§ TASKS TO PERFORM:
• 1. From the Easter sermon, pull out everything from "One of the dangers" down to "experienced it make?", word for word.
• 2. Answer these from the Easter sermon:
(a) Which store does the speaker walk into?
(b) How were the doors of the first Christians when they met?
(c) Which season brings the "Jesus bits" out again?

§ EXCERPT:
_ _ _ _ _
Easter 2 3 April 2005
In the name of God, Father, Son and Holy Spirit. Amen.
The readings that we had following Easter are the same. So unlike the rest of the Lectionary which goes in a three year cycle, it’s if after Easter the stories are so clear that we can just hear them over and over again. And we’re just literally a week away. You can tell that something is different. If you walk into Coles, it’s hard to find hot cross buns. Where there were once of delightful, stunning chocolates, they’ve gone back to mundane things like rice cookers, shaving cream. Something moved immediately following Easter Sunday. It required lots of people to gather together to work together to make it happen. Otherwise if you walked into Coles there would have been a few hot cross buns. It was a gathering of people; it was a coordinated effort and something changed and something different was presented to the world.
I guess for us as we experience Easter, there’s a part of us that is drawn to the experience of the early church. There’s an energy I think that you can really feel about those first Christians. And you can see that they were ordinary people. When they met, their doors were always shut, as if there was a fear, a sense of hiding. It’s as if they no longer were looking out into the wider world. Perhaps they were experiencing their low Sunday in a space whereby what they had expected had maybe come undone. And yet somehow, from that catalyst that we read about, those few meeting in rooms with closed doors, we’ve got to where we are today, for good or for bad.
The church in all its many shapes and forms, wonderful building we’re getting news coverage at the moment with endless footage of Rome and the beautiful buildings there, people standing in front of wonderful edifices, to the glory of God. That whole journey began by a few behind closed doors. I guess the question we can ask of ourselves this Sunday after Easter is where will we go with what we’ve experienced? What if we took a blank piece of paper and shut the doors and said, Where do we go with this? What does it mean to me and to me as part of the whole? What is the word the Easter gives to the world? What could be created from this moment?
One of the dangers is that, in a slightly slower fashion, we’ll do what Coles did. We’ll put the Easter bits away, we’ll go back to a weekly routine until there’s another opportunity to promote this product called Jesus. Come Advent, we’ll then start getting the Jesus bits out again, making up a wonderful display and, just like Coles, attracting a few extra customers along. It’s a danger because it happens and it’s a happening within as well as without. So I guess the place to address it is within ourselves. What difference might Easter as I’ve just experienced it make?
As we were discussing over the Easter period, it might be too hard if we look for changes of state. So to come into Easter and to walk out looking completely different is perhaps too much of an expectation. But if we can only look at the threads that Easter has given us and follow some of those to see where they lead, be attentive to where this in the week that has just gone past, where has the whole experience of Easter made a difference? Where has it called to me to attend to it? Did I let it go and have now reconnected with it because it’s Sunday? In which case become aware the threads I have are Sunday threads. And if there Sunday threads, is that what I want to work with? Do I want to work on two tapestries in my life? The tapestry of Sunday threads, which I will thread together Sunday by Sunday, and the tapestry of my other thread? Or do I somehow want to work on one tapestry where all of those are drawn together?
_ _ _ _ _
§ DATA:
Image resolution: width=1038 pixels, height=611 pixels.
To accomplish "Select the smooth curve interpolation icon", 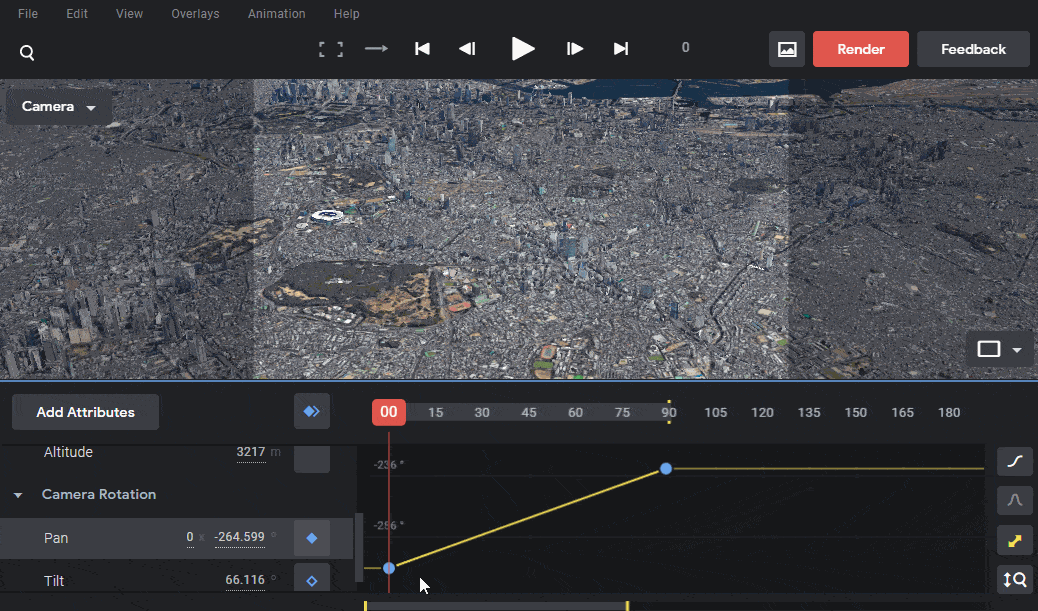I will 1014,461.
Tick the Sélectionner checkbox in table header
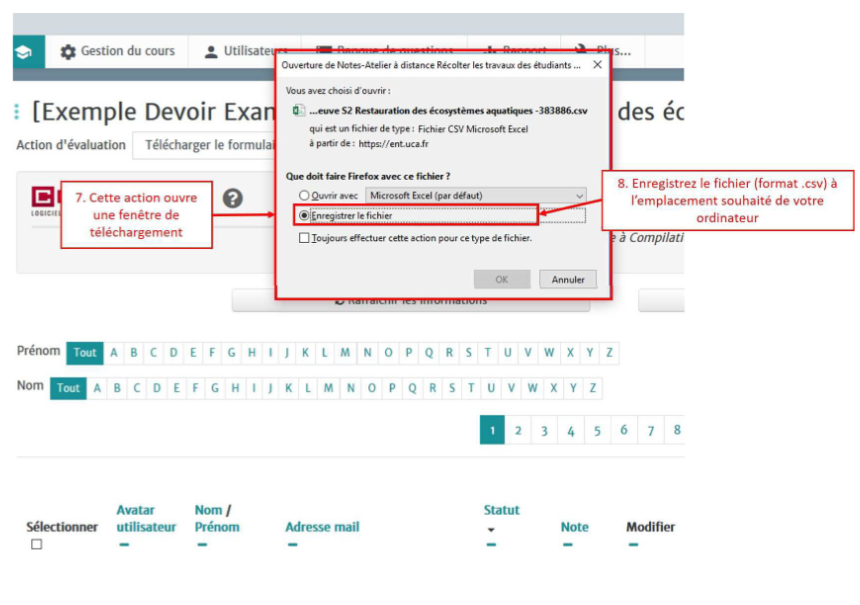This screenshot has height=605, width=860. 37,545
_ _ _ _ _
§ SOLUTION SET:
• 1.
One of the dangers is that, in a slightly slower fashion, we’ll do what Coles did. We’ll put the Easter bits away, we’ll go back to a weekly routine until there’s another opportunity to promote this product called Jesus. Come Advent, we’ll then start getting the Jesus bits out again, making up a wonderful display and, just like Coles, attracting a few extra customers along. It’s a danger because it happens and it’s a happening within as well as without. So I guess the place to address it is within ourselves. What difference might Easter as I’ve just experienced it make?

• 2.
(a) Coles
(b) Always shut
(c) Advent